|Lowest Recommended Age:||Middle School|
|MPAA Rating:||PG for mild thematic elements|
|Nudity/Sex:||References to fertility|
|Violence/Scariness:||References to violence|
|Diversity Issues:||A theme of the movie|
|Movie Release Date:||2005|
|DVD Release Date:||2005|
Ushpizin is a quietly moving drama set in an almost-unseen world. It takes place in an ultra-Orthodox Jewish community in Jerusalem during the fall holiday of Sukkot, which falls this year on Sept 22-29. During Sukkot, families build tabernacles called sukkahs out of organic materials and decorate them with harvest fruits and vegetables to celebrate and give thanks for the bounty of the season. Observant Jews eat their meals and sometimes even sleep in these huts, which have their roofs open so that the people inside can see the stars.
“Ushpizin” was made by the formerly secular actor Shuli Rand, who is now a part of the community where it was made, and which has never been shown on film before. Because of the restrictions on male-female contact in the Orthodox community, Rand’s wife had to play his character’s wife. Even though she had not acted professionally before, her performance is one of the movie’s highlights. She immediately engages our interest and her sweet sincerity makes her utterly captivating.
Rand plays Moshe Bellanga, a Hasidic Jew who is married to Malli (Michal Bat-Sheva Rand). They are devoted to each other and to their religious practice, but very poor. They are not even able to pay their landlord. And then a miracle happens. Through an American charity, they receive a special grant of $1000. Moshe’s religious dedication is so passionate that instead of spending the money on their daily necessities, he wants to use it to realize his dream. A part of the celebration of Sukkot is the waving of the lulav (a palm frond) and the etrog (a lemon-like citrus fruit), and the freshest and most beautiful specimens are sought after. Moshe dreams of a truly magnificent etrog, and this money makes that possible.

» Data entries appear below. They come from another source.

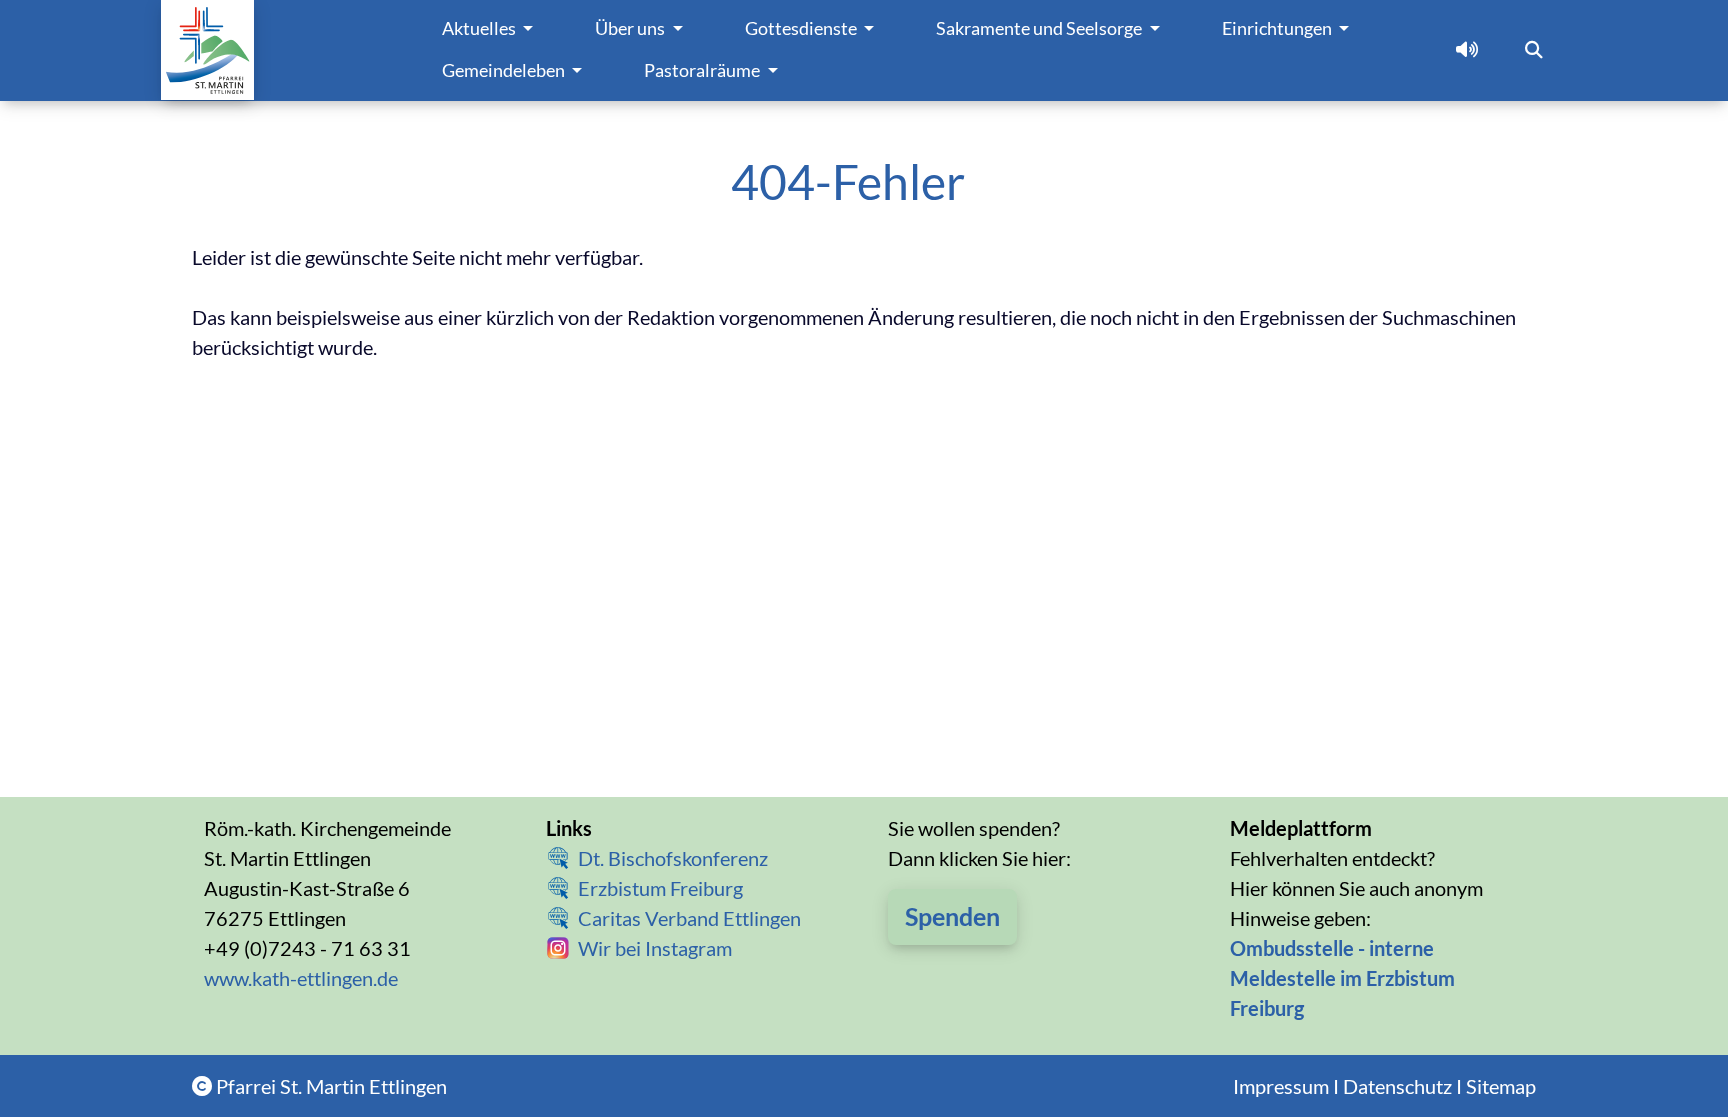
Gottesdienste (802, 28)
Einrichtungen (1278, 28)
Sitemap (1501, 1086)
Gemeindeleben (505, 70)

Meanwhile, some friends from Moshe’s past life arrive. He warmly welcomes them and invites them to stay in his sukkah, not realizing, or not caring, that they are thieves running from the law. The title of the film is an Aramaic term for “guests.”
The glimpses of life in this community are as interesting as the story, which unfolds in a direction that differs from the usual movie conventions of order being confronted by chaos. It is a tender, touching, and inspiring story of love, faith, and genuine goodness.